Malcolm and Mary were married in their early 50’s, Malcolm was widowed with 4 adult kids and Mary, a few years younger and divorced, had two teenagers from her first marriage. After living together for a while to test compatibility they sold their own houses and built a new home together, a symbol of their new life and family structure.

Things get a little complicated

A couple of years later, through an inheritance, Mary repaid the mortgage and as a result had contributed more to the building of the house (around $200,000) than Malcolm. Despite wanting only the best for Malcolm she also wanted her children to be the ultimate beneficiaries of her inheritance.  She and Malcolm had bought land and built the house together which meant they owned it as “joint tenants”. She had recently read in a newspaper article that jointly owned assets do not pass through the will but automatically become the property of the other owner(s) upon her death. This meant that if Mary passed away first then Malcolm could inherit the entire house and her children nothing!

Malcolm and Mary talked about this and agreed that Mary’s kids should receive a larger percentage of their combined estate and decided to update their wills to reflect this. But Mary was worried, she knew from first-hand experience that the best of intentions can be forgotten when money, family and lawyers get involved and Malcolm could easily change his will after she died.
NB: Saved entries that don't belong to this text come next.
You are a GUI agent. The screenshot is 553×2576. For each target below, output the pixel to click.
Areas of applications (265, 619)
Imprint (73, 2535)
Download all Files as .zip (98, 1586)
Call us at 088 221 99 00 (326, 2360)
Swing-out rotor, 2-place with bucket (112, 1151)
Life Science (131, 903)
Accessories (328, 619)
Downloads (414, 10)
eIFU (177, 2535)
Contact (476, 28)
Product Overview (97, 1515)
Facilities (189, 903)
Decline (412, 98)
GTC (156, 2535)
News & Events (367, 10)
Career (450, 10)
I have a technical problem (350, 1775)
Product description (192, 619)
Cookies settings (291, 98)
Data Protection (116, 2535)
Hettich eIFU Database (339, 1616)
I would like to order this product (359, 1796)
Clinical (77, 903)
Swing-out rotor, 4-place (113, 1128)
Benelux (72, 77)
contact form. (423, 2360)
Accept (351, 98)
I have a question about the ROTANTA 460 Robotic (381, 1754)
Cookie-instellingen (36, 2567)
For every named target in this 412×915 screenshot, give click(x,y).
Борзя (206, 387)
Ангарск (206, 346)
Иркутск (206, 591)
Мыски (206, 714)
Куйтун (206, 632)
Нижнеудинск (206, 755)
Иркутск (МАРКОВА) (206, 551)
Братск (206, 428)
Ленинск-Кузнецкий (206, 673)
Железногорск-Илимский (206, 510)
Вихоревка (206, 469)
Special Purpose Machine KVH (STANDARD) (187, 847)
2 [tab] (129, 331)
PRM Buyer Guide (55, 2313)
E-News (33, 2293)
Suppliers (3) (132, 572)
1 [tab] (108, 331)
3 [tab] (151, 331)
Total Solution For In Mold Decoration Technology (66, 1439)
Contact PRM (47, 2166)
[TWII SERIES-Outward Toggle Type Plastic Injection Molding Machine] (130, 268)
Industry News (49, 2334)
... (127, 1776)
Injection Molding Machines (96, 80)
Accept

She didn’t know what to do.

What Did We Do?

She came in to my office and after running through the issues we developed the following strategy:

  1. Malcolm and Mary to change their ownership of the family home from Joint Tenants to Tenants in Common (this is known as “severing tenancy”) and can be done in most states without paying stamp duty.  This meant that both Malcolm and Mary owned 50% of the house each which could then be controlled with their wills;
  2. Malcolm to borrow around $200,000, in his name only, against their home (at around 4% pa) with Mary investing the money into her name in super;
  3. Mary to apply a binding death nomination on her super fund to ensure that the money goes to her children (the majority of which, if not all, would be received tax free);
  4. Malcolm to withdraw money from his super fund to repay the mortgage when he retires in 3 years’ time;
  5. Mary and Malcolm to update their wills to leave their 50% share of the family home to their respective children AND create a life interest in that share for the surviving spouse providing them with a roof over their heads for life. The survivor would simply need to maintain the house in good order, pay the rates, insurances etc

Everyone was happy and felt secure. The strategy achieved exactly what Mary wanted and potentially even resulted in a better retirement outcome for Malcolm and Mary as the super fund could earn more than the cost of the loan.

As always good advice puts PEOPLE first.